Fastest way to coerce matrix to integer matrix in R

Question

I just realized that if you create a matrix with integer values, they are rather stored as numeric.

a <- matrix(c(0,1,0,1), ncol=2)
class(a[1,]) # numeric

a matrix of integers need half the amount of memory (for large dimensions).
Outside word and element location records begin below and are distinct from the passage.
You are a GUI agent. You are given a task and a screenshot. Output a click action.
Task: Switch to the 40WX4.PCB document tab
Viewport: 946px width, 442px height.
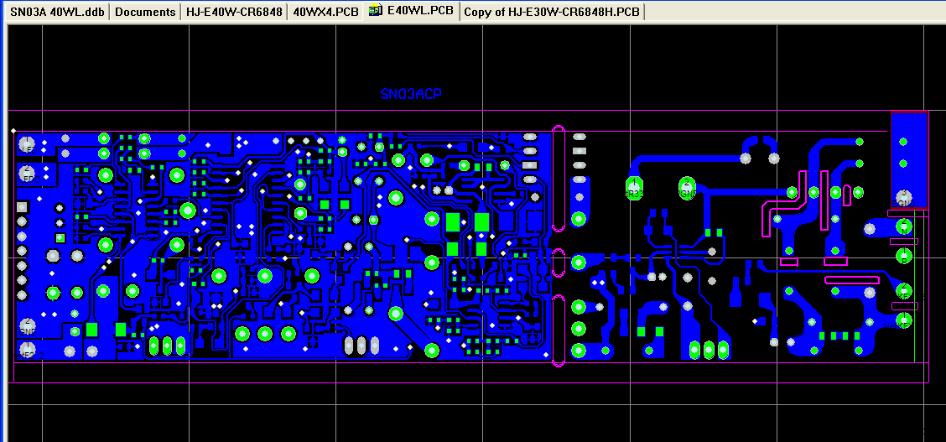point(326,12)
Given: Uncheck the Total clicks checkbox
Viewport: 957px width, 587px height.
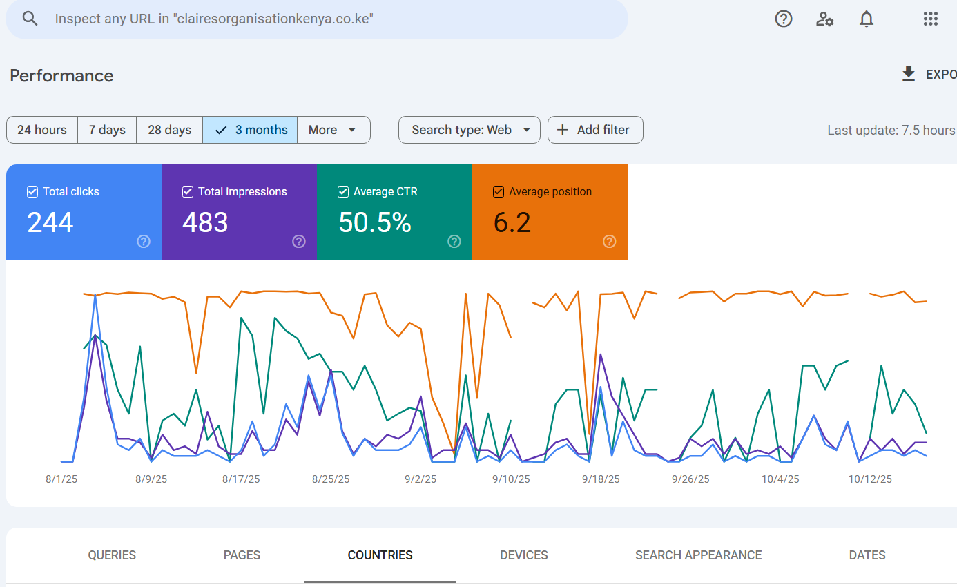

The following function coerces all values to integers:

forceMatrixToInteger <- function(m){
    apply (m, c (1, 2), function (x) {
         (as.integer(x))
    })
}

a <- forceMatrixToInteger(a)

class(a[1,]) # integer

I wanted to know if you can think of any other way to do this, and if it would be faster or more memory efficient.

sessionInfo

R version 3.2.3 (2015-12-10)
Platform: x86_64-apple-darwin13.4.0 (64-bit)
Running under: OS X 10.11.3 (El Capitan)

EDIT: First Test

I defined a function that does what Richard Scriven answer describes, and the one I defined, and tested speed.

exp_size <- 4
exp_reps <- 3 
mat <- matrix(sample(c(0,1), 10^exp_size, replace=TRUE),ncol=10^(exp_size/2))

fun1<-function(){
    mode(mat) <- 'integer'
}

time <- proc.time()
    for (i in 1:10^exp_reps){
    fun1()
}
time <- proc.time()-time
print('Results fun1:')
print(time)

 print(time)
 # user  system elapsed 
 # 0.096   0.035   0.132 

fun2 <- function(){
    apply (mat, c (1, 2), function (x) {
         (as.integer(x))
    })
}

time <- proc.time()
for (i in 1:10^exp_reps){
    fun2()
}
time <- proc.time()-time
print('Results fun2:')
print(time)

# user  system elapsed 
# 22.592   0.148  22.775 

There is a clear winner.

Answer 1

If you do c(0, 1, 0, 1), it seems like you would be creating integers, but you are actually creating a vector of doubles. For integers you would have to use c(0L, 1L, 0L, 1L), or rep(0:1, 2) (since : creates a vector of integers). To change your matrix to integer, you can change its internal storage mode.

a <- matrix(c(0,1,0,1), ncol=2)
object.size(a)
# 232 bytes
mode(a) <- "integer"
object.size(a)
# 216 bytes

I don't know how fast it is, but it's pretty easy.